[Extrahierte Dateneinträge]

────────────────────

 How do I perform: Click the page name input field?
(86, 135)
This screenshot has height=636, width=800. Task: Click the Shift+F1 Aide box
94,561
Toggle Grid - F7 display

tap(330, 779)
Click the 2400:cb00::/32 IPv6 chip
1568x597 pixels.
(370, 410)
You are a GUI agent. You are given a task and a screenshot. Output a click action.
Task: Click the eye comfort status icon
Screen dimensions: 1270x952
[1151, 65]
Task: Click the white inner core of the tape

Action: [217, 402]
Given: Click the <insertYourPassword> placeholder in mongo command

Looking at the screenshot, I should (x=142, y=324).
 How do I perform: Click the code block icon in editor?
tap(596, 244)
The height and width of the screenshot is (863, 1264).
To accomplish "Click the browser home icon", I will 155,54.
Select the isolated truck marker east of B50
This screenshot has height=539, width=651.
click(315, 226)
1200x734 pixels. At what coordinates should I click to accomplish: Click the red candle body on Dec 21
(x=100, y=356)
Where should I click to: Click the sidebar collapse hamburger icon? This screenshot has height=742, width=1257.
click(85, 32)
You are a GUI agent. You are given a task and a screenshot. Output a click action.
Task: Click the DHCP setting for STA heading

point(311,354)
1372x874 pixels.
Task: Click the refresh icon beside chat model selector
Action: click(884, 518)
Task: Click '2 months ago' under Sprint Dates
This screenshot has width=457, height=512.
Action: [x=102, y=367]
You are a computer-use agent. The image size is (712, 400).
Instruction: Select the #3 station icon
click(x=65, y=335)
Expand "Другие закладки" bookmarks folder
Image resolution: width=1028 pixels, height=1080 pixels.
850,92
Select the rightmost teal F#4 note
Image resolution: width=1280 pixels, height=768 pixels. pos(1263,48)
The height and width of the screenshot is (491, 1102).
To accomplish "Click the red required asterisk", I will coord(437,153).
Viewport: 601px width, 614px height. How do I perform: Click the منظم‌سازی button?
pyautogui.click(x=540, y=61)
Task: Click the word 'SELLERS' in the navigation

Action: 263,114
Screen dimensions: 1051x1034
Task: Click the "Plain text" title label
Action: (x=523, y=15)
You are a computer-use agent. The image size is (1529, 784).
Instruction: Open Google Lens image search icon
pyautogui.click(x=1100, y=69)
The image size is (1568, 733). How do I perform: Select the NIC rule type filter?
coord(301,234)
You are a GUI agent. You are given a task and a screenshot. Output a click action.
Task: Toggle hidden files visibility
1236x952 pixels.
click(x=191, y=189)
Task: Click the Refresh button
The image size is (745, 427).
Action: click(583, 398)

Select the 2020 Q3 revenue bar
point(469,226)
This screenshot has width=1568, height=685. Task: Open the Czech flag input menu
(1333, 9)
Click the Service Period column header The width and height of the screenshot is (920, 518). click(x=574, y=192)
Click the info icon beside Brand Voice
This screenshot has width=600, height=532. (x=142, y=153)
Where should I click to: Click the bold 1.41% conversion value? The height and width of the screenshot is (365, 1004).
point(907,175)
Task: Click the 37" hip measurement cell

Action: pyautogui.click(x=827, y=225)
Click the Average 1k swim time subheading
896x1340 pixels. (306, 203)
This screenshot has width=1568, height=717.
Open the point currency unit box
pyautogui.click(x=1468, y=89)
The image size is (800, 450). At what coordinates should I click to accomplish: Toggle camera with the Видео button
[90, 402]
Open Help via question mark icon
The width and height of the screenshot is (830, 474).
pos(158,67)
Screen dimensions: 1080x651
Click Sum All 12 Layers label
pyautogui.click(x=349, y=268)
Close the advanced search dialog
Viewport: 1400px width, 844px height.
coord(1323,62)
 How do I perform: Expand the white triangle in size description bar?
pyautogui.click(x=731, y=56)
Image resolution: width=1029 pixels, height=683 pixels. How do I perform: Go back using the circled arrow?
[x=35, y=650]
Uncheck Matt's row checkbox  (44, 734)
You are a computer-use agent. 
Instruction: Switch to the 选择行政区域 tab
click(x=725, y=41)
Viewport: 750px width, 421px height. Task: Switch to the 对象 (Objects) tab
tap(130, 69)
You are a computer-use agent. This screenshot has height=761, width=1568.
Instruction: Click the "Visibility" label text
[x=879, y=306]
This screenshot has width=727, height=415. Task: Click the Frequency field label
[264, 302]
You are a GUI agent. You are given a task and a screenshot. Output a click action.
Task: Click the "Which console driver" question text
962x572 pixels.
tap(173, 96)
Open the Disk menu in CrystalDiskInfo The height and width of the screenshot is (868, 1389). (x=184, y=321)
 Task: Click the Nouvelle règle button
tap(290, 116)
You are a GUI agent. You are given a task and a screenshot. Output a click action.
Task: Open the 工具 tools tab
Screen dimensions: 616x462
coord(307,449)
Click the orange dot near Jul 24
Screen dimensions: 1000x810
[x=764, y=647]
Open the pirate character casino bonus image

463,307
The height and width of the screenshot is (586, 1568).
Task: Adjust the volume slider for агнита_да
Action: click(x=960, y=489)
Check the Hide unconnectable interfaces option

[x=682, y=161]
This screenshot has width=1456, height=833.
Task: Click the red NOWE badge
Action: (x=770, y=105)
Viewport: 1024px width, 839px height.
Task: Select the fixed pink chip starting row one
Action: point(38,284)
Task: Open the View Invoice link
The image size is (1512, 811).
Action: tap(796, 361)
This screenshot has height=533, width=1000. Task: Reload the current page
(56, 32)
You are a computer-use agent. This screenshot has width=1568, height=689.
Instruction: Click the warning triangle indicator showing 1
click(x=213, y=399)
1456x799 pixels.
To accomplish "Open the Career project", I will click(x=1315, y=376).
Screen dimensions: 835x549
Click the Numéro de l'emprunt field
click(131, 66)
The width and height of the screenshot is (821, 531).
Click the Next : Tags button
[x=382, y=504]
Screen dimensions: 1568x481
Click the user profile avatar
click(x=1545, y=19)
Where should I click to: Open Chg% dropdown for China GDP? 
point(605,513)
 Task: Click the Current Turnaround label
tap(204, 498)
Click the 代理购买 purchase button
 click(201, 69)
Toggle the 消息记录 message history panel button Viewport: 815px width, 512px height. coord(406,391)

────────────────────

In wie vielen Zeilen der Einträge kommt die Zeichenfolge „text“ vor? Gib nur die Zahl an.

# [Lösung zur Aufgabe]
3